Guy Warren of Ghana, also known as Kofi Ghanaba (4 May 1923 – 22 December 2008), was a Ghanaian musician, best known as the inventor of Afro-jazz — "the reuniting of African-American jazz with its African roots"[1] — and as a member of The Tempos, alongside E. T. Mensah. He also inspired musicians such as Fela Kuti.
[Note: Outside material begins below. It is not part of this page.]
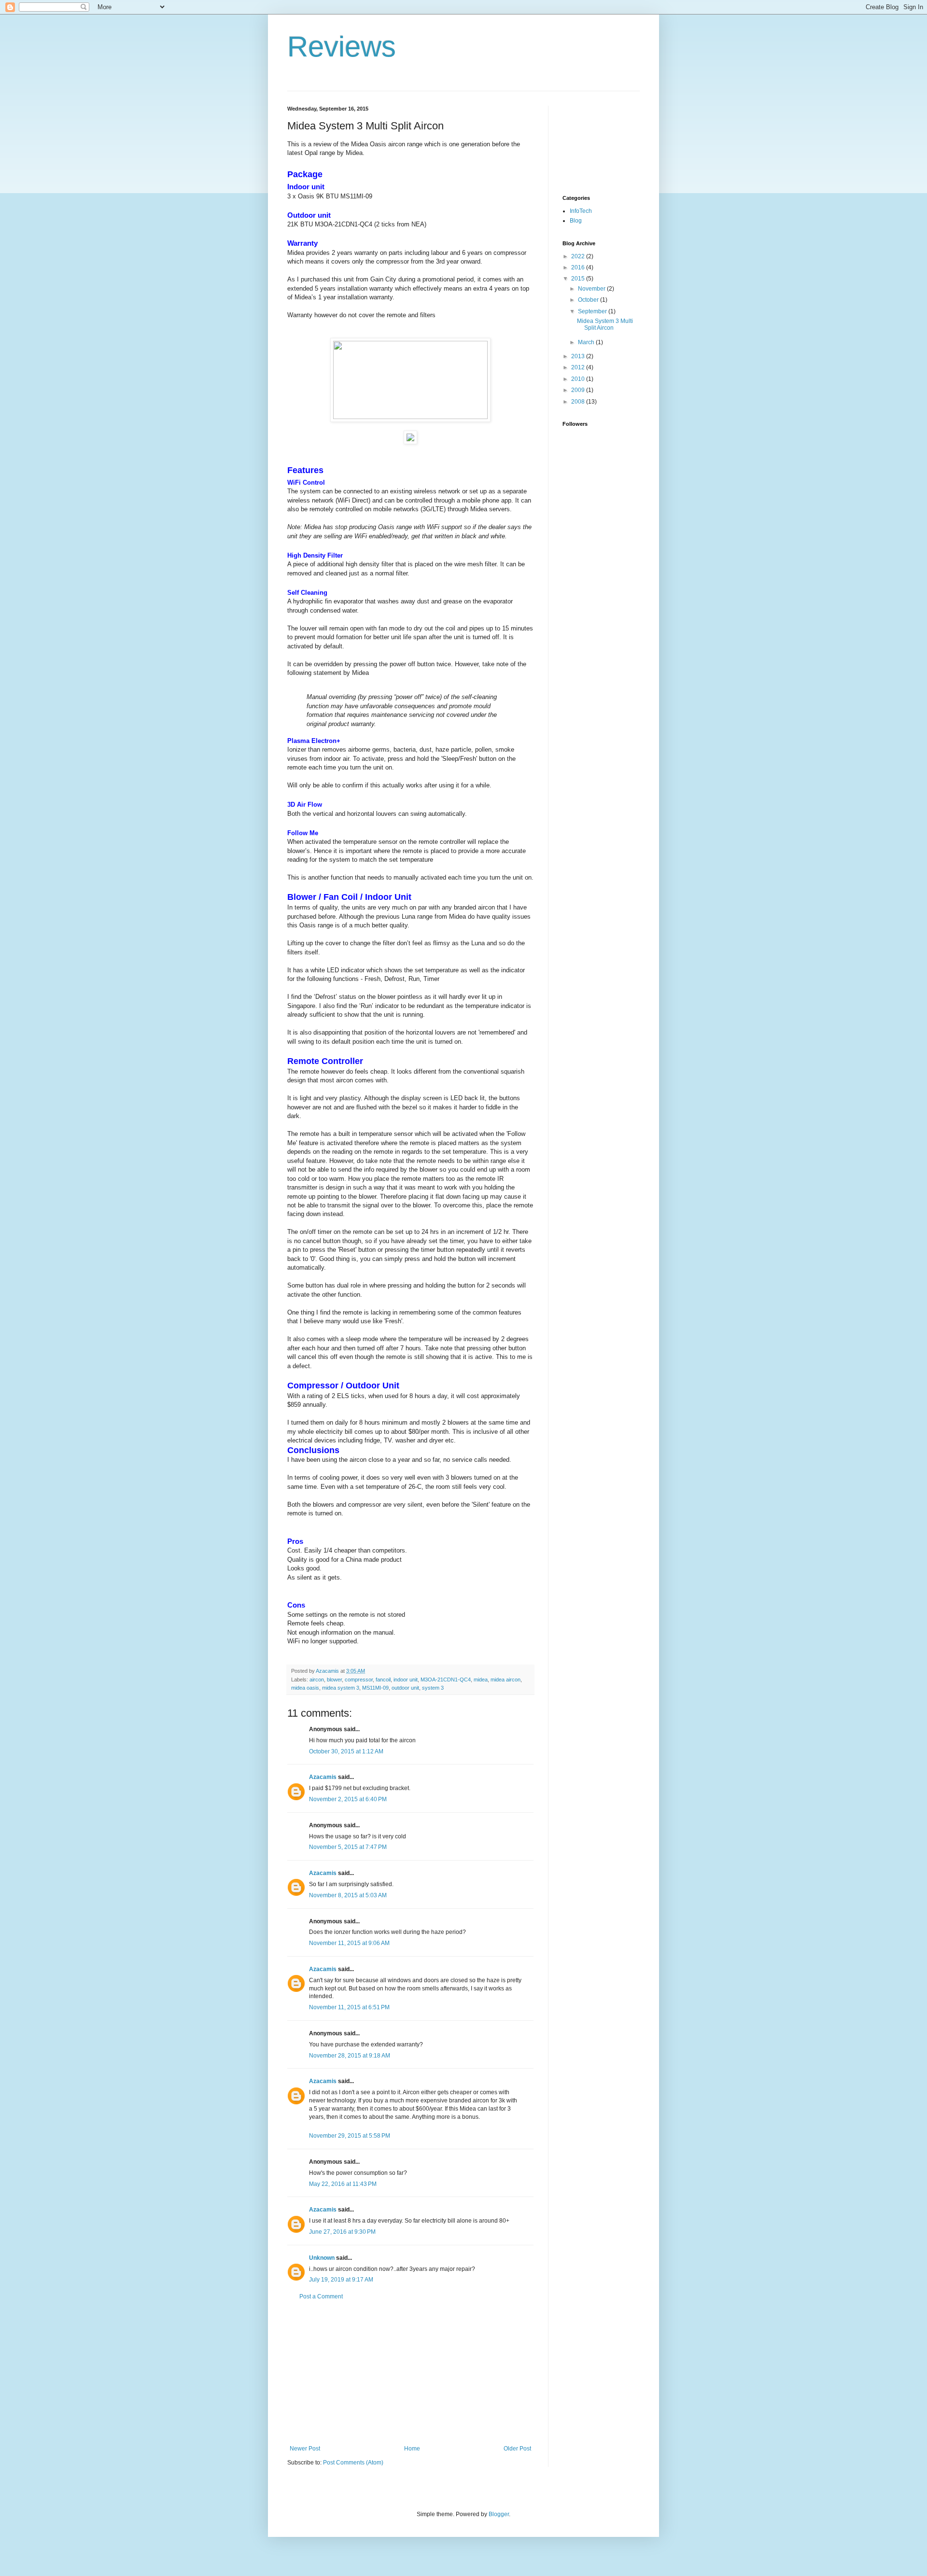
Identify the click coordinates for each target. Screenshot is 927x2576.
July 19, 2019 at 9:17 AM (341, 2279)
Warren's virtuosity on the African drums earned him the appellation "The Divine Drummer".[2] At different stages of his life, he also worked as a journalist, DJ and broadcaster.

Biography

He was born Warren Gamaliel Kpakpo Akwei in Accra in the then Gold Coast on 4 May 1923 to Richard Mabuo Akwei, founder of the Ghana National School, and Susana Awula Abla Moore.[3] Named by his parents after Warren G. Harding, the 29th president of the United States, in 1943 he changed his name to Guy Warren,[4] which while he was in the US became "Guy Warren of Ghana",[5] and ultimately he took the name "Ghanaba" on 1 July 1974, Ghana's Republic Day.[6]
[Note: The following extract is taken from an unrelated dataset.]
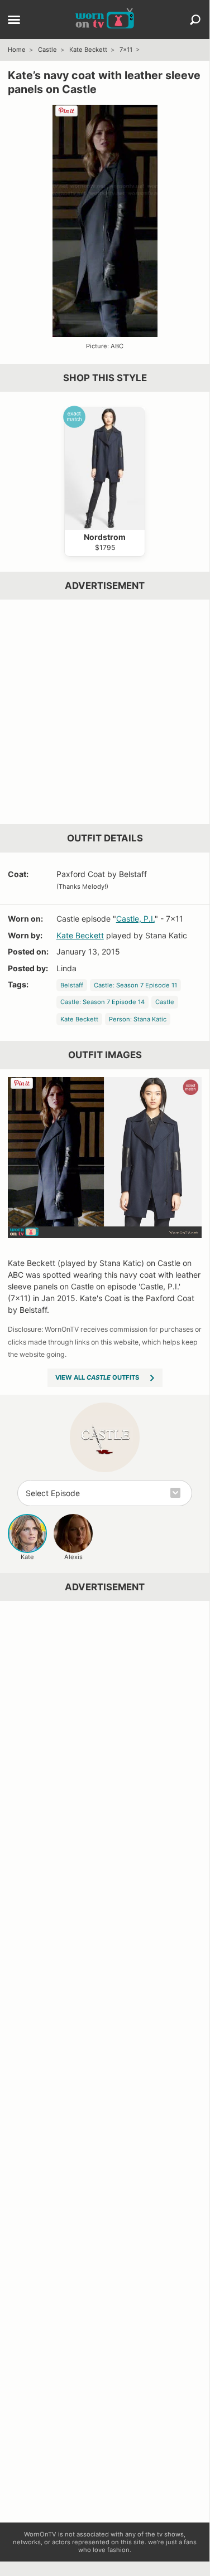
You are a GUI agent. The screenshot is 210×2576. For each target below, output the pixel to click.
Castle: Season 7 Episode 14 (102, 1002)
He was educated at the Government Boys’ School, Accra, from 1928 to 1939. During this time, he developed his interest in music by playing for the school band. After passing with distinction from the Government Boys’ School, he enrolled as a student/founder at Ordorgonno Secondary School in 1940. That same year, he joined the Accra Rhythmic Orchestra under Yeboah Mensah as a drummer. He won a government teacher training scholarship to Achimota College, Accra, in 1941 with the intention of becoming a teacher at his father’s school. While at Achimota, he participated in sports competitions. He dropped out of the college in 1942 because, as he later said, "I was bored stiff with my studies and the stern discipline of the college, which attempted to change me into an Englishman."[7]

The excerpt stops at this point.